How they’re managing to support the government by gunning down strangers on the streets, setting fire to vehicles, firing at apartment buildings in which defenceless mothers with six-month-old children cower, and threatening to storm private television channels—well, that’s beyond me. There are over fifty people dead—I have friends who work in the hospitals where people have been taken; the gunmen have fired on ambulances carrying injured people to the hospital and riddled them with bullets; there are snipers atop apartment buildings and lurking in junctions leading off of Shahrah-e-Faisal, which is effectively a transport artery for Karachi and a route that is almost impossible to avoid using if crossing any significant distance in the city, and all through it, the mother-fucking police are lying on benches taking naps, their shoes off, socks rolled down, moving their cars out of the area, and frog-marching unarmed men into the hands of these violent SOBs, standing there and watching as they beat the shit out of some poor guy with the butts of their rifles, and not doing a damn’ thing to stop it.

I’m actually feeling physically nauseated. And never more so than when I see government spokespeople claiming that there’s absolutely no issue, nothing going on, no need for the Army or any other authority to step in and curb the violence. The head of the Aaj TV newsroom sounds slightly hysterical as he tells people that he has been asking for some sort of help from every major policing agency in the country for six hours, and hasn’t even received an acknowledgement. The spokesman for the MQM swears—as in the background, men wave his party’s flag and fire guns off at the same time—that if not for his party’s efforts, the city would be in ruins already, and that blood would be filling the streets.

There are dead bodies lying in the streets, and above them, in a display of jarring incongruity, is a sign stating that 2007 is the year of tourism for Pakistan, and I think that if I don’t laugh I’m going to cry, because how did this happen to us again? The scenes flashing past me look like images from Beirut or Baghdad, or Sarajevo. People crying, blood everywhere, fire licking at anything even remotely flammable, and no matter where you turn, moustachioed thugs with Kalashnikovs and carbines, firing at anything that moves. And I can’t understand why—that’s what freaks me out more than anything else; I’m used to the violence, I grew up with it in the 1980s, with the bomb drills in school and the mobs outside the gates and the whole nine yards, but I simply cannot understand what sort of twisted game is being played between the government and the political factions that support and/or oppose it. In this short-term move, do they have a fucking CLUE as to how much harm they’re doing? How quickly they’re devastating a city that has taken so long to actually start living again?
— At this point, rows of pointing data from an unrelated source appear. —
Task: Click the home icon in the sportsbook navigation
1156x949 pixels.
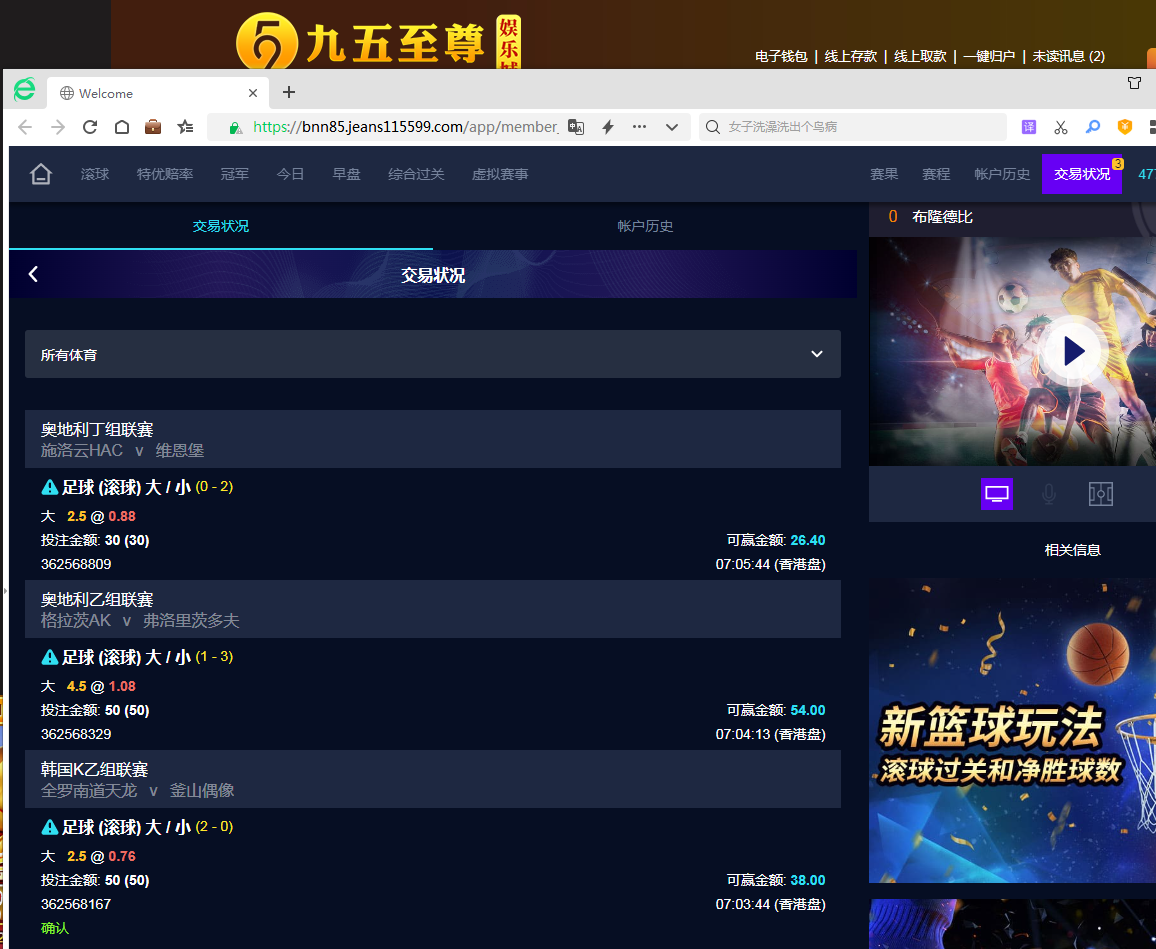Action: (40, 174)
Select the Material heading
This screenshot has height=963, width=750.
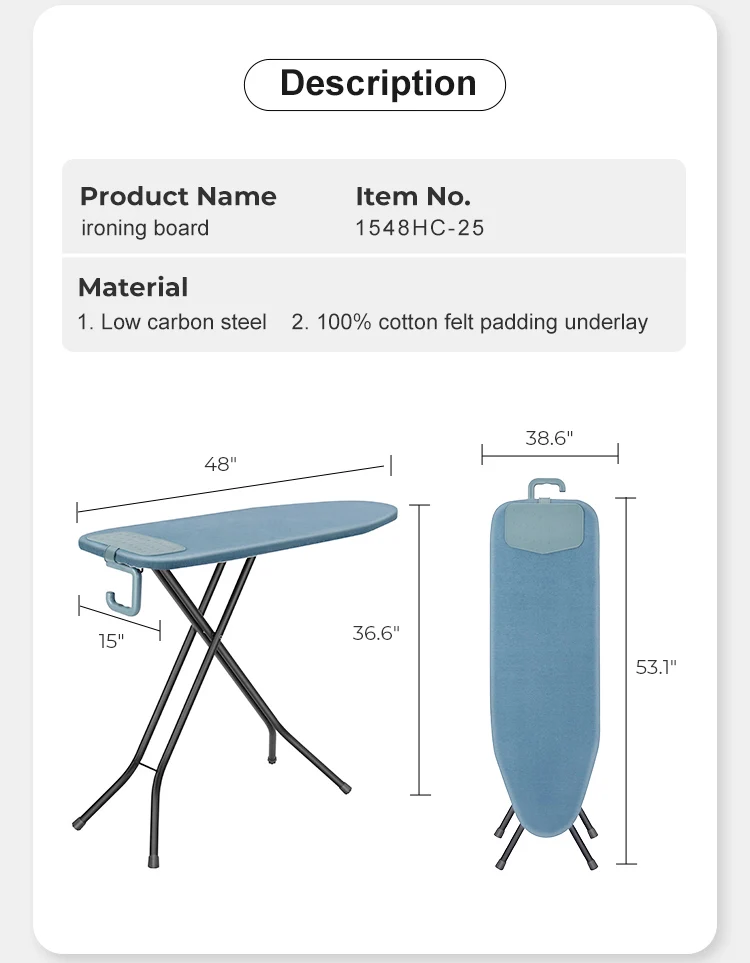pos(133,287)
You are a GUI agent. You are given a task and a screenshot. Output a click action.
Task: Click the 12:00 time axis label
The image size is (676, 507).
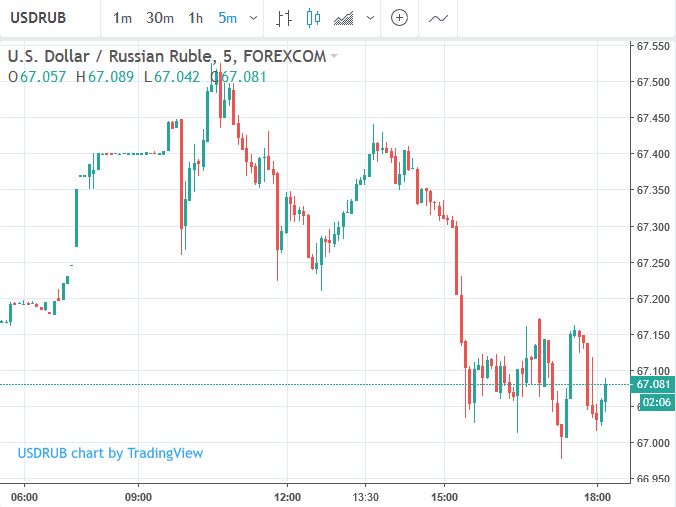287,497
People are scared, and rightfully so—because there’s no real method or logic to this behaviour—no one knows what to expect.

Sunday has been declared “a Black Day”, with all the inappropriate grammar, spelling, and illogic that could be mustered, by people who are most likely affiliated in some way with the people who have perpetrated this travesty of protest. The TV channels keep flashing back to this one particular instant of a man standing up, his hand clasped to his neck, chest dotted with scarlet; and his hand falls, he stumbles, a spray of blood arcing into the air, and he slides to the ground, trembling a few times before he falls completely still.

Musharraf is about to make a speech. If I haven’t thrown something at my TV screen and destroyed it in the meanwhile, I’ll come back with more later.